On Tue March 4, 2009 President Obama’s press secretary Robert Gibbs made a couple of very telling comments. I’ll paraphrase since I don’t have a transcript.
He said – We have learned that what is good for Wall Street is not necessarily good for Main Street.
That has been a common theme for the administration. It shows what a complete lack of comprehension they have of a society based on free market principles.

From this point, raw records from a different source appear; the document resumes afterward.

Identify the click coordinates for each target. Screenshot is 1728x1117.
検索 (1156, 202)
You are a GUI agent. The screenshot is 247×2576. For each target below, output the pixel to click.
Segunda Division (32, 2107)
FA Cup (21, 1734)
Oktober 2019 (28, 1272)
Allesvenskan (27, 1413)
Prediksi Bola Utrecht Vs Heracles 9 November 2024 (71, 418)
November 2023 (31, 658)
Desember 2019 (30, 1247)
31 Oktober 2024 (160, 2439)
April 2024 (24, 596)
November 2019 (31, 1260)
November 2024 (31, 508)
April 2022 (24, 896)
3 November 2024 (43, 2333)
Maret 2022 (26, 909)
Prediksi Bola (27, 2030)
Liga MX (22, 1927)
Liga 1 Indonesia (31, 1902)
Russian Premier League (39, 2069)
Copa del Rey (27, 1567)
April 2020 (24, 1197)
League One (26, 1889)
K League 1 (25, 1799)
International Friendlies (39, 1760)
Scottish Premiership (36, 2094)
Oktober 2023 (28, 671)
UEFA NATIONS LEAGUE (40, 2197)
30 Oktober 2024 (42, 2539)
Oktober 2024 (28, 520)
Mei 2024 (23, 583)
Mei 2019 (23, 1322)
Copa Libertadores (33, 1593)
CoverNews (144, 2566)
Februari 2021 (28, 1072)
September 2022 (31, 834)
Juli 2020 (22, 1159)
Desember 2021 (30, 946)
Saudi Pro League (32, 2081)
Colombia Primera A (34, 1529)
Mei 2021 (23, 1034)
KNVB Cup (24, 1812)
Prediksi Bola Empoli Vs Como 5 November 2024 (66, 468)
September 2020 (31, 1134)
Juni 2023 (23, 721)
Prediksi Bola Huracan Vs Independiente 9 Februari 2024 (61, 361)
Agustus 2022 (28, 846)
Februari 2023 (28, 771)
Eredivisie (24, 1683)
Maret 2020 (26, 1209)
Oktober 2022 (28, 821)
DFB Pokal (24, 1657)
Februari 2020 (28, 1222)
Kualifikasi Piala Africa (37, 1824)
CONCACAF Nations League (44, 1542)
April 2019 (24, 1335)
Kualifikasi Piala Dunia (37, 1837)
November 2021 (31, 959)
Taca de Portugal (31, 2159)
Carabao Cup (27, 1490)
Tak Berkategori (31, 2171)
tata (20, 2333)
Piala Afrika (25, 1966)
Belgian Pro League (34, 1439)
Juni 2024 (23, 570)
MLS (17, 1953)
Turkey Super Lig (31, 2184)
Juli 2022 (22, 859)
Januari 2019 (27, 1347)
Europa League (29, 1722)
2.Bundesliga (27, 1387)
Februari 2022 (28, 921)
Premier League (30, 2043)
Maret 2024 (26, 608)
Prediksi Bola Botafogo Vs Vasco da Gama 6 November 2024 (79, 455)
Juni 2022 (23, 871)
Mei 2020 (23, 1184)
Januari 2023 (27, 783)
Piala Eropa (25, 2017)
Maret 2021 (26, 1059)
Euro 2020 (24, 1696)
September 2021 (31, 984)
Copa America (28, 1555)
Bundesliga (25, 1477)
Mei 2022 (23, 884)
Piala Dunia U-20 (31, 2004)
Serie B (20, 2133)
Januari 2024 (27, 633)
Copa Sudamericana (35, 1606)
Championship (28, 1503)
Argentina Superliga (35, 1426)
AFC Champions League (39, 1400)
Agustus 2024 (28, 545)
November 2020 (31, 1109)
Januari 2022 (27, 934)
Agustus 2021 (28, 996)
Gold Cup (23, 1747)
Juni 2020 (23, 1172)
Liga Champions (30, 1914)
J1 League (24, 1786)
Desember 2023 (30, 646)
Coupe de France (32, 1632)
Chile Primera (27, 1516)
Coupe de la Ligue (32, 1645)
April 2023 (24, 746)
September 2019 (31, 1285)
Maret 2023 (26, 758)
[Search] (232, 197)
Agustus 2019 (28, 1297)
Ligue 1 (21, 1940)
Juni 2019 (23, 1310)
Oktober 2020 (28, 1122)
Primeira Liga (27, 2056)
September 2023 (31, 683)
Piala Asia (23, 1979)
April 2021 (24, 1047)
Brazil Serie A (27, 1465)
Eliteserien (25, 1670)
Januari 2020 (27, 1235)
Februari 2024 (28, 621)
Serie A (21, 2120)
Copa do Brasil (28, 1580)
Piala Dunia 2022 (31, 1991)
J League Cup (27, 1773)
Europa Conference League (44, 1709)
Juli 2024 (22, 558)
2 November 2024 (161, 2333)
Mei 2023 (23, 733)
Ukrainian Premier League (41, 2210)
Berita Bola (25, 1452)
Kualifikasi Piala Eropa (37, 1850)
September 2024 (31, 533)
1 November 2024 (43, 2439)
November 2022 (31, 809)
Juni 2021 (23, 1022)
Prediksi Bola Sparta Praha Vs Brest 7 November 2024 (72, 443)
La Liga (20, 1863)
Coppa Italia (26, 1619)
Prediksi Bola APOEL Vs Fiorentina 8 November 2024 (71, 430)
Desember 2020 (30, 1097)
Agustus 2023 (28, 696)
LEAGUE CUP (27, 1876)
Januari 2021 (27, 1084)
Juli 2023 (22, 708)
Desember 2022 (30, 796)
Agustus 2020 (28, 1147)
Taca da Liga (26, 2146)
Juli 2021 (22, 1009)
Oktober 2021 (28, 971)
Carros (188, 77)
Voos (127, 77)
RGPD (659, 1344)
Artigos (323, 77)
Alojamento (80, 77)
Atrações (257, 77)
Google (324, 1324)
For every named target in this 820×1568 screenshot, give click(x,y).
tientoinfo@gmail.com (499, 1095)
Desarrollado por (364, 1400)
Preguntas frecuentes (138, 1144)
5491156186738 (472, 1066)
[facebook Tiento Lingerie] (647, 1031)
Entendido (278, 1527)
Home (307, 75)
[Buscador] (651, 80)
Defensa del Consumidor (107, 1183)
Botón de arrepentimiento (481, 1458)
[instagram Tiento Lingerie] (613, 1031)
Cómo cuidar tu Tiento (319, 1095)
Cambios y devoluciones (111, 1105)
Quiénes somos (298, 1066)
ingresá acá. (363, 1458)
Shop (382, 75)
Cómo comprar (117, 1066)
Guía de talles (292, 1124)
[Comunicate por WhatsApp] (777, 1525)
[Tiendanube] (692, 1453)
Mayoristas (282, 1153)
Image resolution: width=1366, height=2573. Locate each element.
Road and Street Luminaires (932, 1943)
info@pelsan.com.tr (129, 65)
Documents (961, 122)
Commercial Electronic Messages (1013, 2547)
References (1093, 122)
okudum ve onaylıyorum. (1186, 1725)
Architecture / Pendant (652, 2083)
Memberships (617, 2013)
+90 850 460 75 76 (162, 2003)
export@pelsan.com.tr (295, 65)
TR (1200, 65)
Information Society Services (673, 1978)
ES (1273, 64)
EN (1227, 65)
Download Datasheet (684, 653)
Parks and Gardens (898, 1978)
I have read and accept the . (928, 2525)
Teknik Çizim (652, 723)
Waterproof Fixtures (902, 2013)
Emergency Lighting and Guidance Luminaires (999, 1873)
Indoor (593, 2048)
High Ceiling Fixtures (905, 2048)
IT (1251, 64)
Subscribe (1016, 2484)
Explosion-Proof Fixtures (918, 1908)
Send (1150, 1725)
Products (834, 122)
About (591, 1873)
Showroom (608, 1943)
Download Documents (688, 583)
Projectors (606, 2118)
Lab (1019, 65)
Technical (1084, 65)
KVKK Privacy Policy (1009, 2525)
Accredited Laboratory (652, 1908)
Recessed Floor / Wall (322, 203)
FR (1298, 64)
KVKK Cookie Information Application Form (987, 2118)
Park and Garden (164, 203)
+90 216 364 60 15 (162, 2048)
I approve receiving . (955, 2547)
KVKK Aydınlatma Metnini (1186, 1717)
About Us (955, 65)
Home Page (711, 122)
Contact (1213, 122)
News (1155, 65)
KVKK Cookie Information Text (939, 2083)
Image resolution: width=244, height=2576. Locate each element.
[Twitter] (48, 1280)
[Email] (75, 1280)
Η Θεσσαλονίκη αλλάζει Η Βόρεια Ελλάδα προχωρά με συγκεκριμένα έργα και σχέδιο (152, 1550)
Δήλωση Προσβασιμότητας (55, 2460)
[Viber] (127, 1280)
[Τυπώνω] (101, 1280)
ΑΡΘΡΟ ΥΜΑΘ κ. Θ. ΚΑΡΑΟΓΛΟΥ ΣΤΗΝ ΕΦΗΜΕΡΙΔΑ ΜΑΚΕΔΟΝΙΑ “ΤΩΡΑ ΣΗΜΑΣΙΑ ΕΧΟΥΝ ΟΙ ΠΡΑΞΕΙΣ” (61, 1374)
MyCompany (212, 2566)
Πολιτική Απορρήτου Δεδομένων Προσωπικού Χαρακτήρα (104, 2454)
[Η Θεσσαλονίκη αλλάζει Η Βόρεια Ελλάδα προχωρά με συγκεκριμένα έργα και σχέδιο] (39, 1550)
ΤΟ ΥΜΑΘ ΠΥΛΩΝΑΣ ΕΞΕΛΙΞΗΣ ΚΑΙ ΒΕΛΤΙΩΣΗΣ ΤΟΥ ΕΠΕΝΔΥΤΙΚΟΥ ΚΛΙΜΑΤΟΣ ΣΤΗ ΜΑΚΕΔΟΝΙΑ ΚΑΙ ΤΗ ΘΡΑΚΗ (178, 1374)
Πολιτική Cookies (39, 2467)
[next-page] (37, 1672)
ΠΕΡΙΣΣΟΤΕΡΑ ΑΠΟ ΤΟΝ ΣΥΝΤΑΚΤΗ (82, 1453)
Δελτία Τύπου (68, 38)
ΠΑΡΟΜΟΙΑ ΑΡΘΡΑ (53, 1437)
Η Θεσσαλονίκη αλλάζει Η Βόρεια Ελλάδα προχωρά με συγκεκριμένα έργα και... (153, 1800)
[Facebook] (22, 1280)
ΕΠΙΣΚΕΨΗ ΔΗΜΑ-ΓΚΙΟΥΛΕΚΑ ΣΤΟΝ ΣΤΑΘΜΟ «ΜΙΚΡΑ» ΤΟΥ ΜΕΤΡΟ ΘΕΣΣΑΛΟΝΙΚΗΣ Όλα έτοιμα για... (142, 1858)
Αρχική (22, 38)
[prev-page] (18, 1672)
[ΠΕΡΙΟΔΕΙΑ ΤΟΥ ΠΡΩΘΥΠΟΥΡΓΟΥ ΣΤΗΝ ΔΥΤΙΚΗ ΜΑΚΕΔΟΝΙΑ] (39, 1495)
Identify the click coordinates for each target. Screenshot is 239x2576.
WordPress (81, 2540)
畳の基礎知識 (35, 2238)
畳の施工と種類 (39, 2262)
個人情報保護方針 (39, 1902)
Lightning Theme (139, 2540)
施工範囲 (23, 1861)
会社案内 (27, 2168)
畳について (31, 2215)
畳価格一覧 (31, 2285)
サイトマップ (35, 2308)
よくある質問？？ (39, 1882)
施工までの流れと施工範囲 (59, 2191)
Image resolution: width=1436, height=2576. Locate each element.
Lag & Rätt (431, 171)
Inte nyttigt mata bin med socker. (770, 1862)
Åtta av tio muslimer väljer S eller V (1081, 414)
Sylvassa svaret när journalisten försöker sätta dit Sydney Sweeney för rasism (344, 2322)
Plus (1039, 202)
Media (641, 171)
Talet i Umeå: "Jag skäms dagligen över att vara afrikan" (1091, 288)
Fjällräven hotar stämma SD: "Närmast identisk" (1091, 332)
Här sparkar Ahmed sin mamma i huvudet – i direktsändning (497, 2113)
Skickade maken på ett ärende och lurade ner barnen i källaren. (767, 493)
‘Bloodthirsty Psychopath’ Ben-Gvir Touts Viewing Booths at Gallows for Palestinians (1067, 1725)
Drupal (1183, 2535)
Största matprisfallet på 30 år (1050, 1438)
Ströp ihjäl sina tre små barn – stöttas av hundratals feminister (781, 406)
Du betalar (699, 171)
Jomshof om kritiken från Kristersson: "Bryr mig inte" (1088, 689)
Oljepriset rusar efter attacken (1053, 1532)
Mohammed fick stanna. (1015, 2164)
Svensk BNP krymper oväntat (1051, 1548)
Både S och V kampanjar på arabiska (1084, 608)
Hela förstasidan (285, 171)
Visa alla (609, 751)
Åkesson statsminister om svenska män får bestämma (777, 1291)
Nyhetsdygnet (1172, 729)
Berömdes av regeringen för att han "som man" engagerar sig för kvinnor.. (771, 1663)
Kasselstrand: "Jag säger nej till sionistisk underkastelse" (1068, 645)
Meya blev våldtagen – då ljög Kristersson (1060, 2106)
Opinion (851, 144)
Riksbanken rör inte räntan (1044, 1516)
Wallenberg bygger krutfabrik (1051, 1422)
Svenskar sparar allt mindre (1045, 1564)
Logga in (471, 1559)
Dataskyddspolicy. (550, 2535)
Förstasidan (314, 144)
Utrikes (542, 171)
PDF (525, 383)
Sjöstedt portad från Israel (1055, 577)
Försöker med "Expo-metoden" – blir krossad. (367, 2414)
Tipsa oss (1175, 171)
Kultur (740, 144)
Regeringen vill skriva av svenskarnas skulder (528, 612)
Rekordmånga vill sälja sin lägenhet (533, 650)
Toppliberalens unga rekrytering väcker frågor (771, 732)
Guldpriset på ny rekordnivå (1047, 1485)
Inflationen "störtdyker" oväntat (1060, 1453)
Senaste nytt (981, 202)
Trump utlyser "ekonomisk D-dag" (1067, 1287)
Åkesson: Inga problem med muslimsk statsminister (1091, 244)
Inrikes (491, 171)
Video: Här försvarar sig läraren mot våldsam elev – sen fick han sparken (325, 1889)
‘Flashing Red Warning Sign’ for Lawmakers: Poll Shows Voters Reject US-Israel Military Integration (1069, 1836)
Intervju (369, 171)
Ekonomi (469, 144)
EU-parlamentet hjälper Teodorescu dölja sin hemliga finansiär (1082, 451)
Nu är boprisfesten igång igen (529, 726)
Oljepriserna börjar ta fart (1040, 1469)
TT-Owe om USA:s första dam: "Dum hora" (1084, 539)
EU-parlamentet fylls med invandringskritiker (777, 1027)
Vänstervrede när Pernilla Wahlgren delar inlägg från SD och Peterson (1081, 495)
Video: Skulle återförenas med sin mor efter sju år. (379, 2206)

The other comment he made was – The president has to be more concerned with the whole population not just the investor class.
Take a second to really understand what he said. Really? He could not be serious or could he?
Unfortunately, the focus of this administration is the redistribution of wealth and the result is and will continue to be the largest wealth destruction ever seen. If you have not done so already, Obama proof your portfolio today - the worst is yet to come.
References
Gladwell, M., (2002), The Tipping Point, Black Bay Books, NY.
Rockwell, L., (2009, Feb), Obama’s wealth destruction, retrieved February 21, 2009 from http://mises.org/story/3331
Skousen, C (2008), The 5000 Year Leap, National Center for Constitutional Studies.
Taleb, N., (2007), The Black Swan, Random House NY.